Mateo’s fingers rapped against the cabinet’s glass pane as she pried away the ivy. Her hands tingled, coated in the sap from the greenery. With each vine removed, another wove snugly around the ancient binding, alive and angry. She curled both hands around the text, casting out any guilt twisting in her gut about what the oils on her skin might do to the antique leather, and the book broke free from the last vine with a final pull.

The book was horribly ornate, with a glimmering stitching around the perimeter and corners capped with scalloped, golden pieces. It must have been at least six hundred pages, each painted with a dainty metallic edge. Before she could flip the front cover open, Mateo stripped it from her grip with a quick hand.

“You’re the best, Este,” she said, dropping her voice as low as she could in a flimsy imitation of him. “Thank you for all your help.”

A shade of a smile grazed his lips as he fanned through the pages, but Mateo slammed the cover shut when Este tried again to glance over the book’s head. “Este Logano, I could kiss you right now.”

“You could?” she stammered.

He leaned down so that they were eye to eye, and Este didn’t dare breathe. “But I’m sure Ives will be up here soon. If I were you, I’d make a run for it.”

Este heard it, then, over the adrenaline swirling in her head—the click of high heels echoing from the staircase chamber. Quick, purposeful, and definitely bad news. “We have to get out of here.”

But she quickly realized there was no we anymore. Mateo had vanished.

“Mateo?” she called.

Este’s voice tapered off, answered only by the pearly moonshine, the night silence. Her hummingbird heartbeat pulsed in her ears. He’d used her, and he’d disappeared around the corner cabinet as if he’d never been here at all. Probably jumped into the elevator he’d conveniently deemed unusable on their way up.
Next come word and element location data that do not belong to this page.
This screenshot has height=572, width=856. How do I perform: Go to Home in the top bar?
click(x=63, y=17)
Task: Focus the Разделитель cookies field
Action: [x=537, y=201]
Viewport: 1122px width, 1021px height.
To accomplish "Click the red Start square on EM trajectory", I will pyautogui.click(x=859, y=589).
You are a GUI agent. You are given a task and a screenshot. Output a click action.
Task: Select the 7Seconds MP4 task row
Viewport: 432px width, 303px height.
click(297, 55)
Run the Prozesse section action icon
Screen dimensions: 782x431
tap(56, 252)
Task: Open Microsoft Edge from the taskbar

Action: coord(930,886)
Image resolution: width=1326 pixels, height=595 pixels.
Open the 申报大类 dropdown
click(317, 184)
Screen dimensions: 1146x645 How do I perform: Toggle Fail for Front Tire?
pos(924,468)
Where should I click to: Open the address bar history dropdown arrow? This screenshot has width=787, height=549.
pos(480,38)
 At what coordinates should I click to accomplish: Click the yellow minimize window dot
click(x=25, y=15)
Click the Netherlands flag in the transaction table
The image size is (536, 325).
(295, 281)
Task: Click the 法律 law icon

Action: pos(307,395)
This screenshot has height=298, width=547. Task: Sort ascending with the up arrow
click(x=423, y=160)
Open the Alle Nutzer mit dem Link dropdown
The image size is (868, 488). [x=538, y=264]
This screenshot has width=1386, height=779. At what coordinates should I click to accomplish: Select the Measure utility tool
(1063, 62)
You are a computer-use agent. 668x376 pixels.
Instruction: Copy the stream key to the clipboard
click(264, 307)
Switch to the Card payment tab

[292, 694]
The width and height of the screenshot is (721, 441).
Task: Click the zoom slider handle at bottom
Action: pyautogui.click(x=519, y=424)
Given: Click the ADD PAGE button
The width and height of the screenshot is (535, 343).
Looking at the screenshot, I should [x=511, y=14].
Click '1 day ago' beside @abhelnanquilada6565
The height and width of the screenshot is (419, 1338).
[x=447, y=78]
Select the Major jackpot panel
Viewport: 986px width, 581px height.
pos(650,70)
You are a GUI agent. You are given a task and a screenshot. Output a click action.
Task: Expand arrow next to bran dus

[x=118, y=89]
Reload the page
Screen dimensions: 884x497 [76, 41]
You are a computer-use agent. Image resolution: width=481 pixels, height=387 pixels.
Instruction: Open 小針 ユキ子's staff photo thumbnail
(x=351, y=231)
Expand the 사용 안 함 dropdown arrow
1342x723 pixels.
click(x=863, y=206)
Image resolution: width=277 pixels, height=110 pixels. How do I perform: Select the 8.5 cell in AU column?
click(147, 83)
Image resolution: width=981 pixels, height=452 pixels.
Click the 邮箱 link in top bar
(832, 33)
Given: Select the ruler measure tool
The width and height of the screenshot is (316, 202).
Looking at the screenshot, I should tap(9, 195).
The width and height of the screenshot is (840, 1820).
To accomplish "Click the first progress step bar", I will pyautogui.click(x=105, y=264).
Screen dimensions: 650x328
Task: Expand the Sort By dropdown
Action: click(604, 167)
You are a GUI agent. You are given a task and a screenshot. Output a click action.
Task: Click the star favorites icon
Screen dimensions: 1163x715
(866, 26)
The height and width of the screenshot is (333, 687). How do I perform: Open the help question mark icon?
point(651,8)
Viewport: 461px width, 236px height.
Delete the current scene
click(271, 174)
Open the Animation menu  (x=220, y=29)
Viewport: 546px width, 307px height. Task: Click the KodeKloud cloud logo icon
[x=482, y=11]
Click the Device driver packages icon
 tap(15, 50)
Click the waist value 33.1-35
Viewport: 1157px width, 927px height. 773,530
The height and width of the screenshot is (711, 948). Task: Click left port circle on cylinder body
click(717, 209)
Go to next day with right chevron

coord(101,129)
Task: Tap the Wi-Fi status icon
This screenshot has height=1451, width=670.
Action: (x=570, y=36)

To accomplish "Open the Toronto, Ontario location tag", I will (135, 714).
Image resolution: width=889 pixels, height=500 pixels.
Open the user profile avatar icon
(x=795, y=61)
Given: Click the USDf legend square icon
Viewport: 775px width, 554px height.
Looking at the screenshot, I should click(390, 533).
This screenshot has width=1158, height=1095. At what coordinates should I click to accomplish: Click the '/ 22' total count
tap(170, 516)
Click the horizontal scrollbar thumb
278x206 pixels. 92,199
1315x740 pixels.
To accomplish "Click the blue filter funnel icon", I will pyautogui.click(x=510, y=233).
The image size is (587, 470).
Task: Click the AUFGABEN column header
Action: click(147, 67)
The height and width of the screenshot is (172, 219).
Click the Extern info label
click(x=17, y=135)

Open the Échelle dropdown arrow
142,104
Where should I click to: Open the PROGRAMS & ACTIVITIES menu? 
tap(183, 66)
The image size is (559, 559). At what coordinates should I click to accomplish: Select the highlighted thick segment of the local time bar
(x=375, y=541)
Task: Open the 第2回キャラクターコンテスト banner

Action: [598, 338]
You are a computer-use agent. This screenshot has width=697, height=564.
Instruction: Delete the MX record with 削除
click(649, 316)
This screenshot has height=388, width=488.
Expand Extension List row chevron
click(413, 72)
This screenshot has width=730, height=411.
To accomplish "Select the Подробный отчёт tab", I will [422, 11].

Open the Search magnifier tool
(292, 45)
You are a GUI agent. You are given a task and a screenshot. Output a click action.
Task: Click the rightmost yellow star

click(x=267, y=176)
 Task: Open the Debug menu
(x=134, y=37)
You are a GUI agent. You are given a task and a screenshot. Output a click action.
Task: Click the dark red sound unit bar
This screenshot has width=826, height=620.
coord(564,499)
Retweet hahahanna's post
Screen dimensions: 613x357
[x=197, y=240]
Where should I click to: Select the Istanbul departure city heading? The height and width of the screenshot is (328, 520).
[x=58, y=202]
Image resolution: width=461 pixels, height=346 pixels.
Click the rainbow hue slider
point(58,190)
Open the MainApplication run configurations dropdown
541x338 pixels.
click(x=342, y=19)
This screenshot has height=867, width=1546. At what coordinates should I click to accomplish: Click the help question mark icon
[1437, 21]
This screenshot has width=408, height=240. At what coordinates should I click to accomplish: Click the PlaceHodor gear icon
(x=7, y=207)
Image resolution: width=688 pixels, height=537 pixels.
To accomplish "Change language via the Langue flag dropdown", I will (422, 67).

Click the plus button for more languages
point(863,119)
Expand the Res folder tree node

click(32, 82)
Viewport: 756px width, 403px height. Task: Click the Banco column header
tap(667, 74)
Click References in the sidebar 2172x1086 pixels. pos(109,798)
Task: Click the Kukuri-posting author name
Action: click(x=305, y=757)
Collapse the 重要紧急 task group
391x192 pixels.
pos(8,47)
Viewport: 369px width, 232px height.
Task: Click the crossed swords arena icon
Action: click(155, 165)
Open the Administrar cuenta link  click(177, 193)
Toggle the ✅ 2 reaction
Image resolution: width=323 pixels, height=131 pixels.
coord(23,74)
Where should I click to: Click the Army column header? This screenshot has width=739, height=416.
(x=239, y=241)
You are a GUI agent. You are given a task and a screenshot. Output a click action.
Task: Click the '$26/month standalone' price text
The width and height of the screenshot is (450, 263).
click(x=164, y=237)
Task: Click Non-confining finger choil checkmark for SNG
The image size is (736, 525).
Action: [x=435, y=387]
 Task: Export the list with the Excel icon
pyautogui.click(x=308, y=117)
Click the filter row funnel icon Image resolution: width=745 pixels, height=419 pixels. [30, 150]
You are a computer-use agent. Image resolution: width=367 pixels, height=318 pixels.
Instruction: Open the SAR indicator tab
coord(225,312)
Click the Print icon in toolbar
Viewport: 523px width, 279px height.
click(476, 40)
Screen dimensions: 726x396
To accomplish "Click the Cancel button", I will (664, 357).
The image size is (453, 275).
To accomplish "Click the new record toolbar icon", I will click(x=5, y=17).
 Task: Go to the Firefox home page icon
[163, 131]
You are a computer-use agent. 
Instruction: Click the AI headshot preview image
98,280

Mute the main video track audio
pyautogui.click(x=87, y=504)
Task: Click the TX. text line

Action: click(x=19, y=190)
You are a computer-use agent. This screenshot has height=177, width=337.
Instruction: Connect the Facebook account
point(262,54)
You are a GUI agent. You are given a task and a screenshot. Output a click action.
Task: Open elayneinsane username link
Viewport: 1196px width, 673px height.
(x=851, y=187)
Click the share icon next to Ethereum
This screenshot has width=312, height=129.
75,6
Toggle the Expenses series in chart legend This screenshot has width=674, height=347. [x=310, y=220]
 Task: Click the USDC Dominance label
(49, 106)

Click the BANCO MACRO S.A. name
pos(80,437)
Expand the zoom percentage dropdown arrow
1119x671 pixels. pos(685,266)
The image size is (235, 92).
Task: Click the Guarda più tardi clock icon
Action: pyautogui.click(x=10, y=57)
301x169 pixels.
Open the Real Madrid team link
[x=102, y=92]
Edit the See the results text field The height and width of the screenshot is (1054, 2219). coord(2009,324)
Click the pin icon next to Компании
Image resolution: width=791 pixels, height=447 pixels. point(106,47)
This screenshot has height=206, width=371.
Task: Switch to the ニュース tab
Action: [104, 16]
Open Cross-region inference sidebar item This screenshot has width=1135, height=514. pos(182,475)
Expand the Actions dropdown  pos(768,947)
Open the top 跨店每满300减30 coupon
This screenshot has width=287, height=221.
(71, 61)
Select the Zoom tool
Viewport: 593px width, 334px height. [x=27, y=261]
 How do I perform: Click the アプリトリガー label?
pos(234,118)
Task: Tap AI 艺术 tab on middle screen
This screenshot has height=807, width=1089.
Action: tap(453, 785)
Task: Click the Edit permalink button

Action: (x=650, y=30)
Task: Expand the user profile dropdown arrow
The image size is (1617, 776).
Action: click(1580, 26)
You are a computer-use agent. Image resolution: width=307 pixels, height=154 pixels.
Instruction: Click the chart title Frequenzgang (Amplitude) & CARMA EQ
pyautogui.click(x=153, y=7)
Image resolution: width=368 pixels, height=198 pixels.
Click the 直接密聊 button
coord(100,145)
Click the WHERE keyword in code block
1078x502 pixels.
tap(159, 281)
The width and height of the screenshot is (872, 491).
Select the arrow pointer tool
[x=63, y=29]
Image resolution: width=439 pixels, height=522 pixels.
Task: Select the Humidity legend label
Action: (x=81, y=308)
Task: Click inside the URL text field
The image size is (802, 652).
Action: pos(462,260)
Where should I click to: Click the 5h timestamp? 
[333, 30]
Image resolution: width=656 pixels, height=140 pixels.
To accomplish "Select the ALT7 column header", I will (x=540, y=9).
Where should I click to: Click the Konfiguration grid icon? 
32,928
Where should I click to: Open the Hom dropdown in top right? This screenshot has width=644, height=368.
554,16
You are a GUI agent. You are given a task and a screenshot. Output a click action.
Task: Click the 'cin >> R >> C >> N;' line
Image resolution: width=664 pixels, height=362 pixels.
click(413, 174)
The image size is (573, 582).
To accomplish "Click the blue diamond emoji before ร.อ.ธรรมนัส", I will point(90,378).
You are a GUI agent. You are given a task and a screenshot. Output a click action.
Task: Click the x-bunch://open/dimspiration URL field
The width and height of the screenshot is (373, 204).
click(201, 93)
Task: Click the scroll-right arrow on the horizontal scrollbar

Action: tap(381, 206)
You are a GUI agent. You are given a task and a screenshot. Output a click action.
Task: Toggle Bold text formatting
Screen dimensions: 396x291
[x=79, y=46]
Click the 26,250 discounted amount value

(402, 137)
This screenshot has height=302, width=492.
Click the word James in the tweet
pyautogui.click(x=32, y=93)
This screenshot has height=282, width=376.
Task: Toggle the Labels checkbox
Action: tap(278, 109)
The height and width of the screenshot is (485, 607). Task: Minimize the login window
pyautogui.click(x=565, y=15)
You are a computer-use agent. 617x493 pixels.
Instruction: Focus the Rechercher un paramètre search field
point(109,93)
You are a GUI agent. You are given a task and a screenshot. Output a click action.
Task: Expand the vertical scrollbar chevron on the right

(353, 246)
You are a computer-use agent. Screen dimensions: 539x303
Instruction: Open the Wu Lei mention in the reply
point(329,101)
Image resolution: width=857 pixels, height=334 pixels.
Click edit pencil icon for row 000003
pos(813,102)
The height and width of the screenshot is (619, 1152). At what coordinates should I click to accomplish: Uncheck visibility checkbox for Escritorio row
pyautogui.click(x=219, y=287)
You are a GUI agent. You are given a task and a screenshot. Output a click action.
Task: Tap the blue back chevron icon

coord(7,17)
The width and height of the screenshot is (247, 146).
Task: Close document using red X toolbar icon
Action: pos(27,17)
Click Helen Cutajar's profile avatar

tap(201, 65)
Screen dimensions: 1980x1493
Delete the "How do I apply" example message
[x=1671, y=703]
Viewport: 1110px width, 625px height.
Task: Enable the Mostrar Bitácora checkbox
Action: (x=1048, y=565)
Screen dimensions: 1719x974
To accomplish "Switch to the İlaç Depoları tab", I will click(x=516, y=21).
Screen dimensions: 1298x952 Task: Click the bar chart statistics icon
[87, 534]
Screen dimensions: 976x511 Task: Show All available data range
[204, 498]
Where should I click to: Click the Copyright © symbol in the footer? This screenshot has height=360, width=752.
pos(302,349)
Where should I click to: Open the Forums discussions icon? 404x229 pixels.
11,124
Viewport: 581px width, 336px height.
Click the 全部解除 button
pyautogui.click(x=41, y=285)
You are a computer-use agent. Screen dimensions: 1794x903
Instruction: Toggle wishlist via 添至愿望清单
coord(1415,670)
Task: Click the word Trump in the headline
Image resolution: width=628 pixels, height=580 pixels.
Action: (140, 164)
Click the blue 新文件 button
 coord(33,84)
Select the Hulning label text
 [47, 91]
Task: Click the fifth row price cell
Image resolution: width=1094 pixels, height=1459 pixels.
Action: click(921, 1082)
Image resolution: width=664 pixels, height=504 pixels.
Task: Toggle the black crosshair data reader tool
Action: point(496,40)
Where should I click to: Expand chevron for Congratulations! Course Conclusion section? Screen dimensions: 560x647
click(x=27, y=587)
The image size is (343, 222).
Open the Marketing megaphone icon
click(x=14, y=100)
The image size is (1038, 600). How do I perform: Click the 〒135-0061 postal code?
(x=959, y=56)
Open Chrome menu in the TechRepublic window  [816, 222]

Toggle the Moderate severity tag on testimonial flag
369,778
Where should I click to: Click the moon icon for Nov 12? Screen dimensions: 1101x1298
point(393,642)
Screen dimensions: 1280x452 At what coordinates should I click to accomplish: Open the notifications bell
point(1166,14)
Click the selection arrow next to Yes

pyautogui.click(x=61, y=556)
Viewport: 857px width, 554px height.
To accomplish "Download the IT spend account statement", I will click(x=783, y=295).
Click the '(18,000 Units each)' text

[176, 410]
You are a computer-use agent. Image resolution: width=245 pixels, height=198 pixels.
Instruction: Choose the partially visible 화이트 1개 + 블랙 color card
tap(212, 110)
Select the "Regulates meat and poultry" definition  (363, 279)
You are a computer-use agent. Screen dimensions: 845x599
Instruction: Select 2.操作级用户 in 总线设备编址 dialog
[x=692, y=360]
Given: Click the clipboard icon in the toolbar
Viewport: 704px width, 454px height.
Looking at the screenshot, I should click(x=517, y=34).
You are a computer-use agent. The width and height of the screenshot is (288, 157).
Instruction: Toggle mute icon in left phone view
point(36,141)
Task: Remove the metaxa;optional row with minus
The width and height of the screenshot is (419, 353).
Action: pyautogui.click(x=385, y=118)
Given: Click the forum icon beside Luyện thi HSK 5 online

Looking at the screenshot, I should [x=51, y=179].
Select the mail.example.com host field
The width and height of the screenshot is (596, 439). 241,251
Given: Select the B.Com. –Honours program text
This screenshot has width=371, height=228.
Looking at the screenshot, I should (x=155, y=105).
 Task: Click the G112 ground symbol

She whispered his name again. No use. Tiptoeing to the end of the aisle, the only trace he’d been here at all was an oxford footprint in the dust. The shelves wove together, labyrinthian, and she couldn’t find him in them. Este’s fingernails carved divots into the soft of her palm.

She needed to find the elevator—and fast. Without it, there was only one way out, and she’d never make it back downstairs without getting caught.

Panic roiled in her stomach, acid burning up her throat as the head librarian turned the corner in long, lithe strides. Este’s hands were slicked with dust and sticky with sap, the spire key hung around her neck, and the case swung open on uneven hinges, The Book of Fades missing.

She was totally and completely screwed.

Ives rested both hands on her narrow hips, and a slice of moonlight illuminated half her face—her pointed cheekbones, her red-painted lips. With a flash of white teeth, she said, “Este Logano. I should’ve known it would be you.”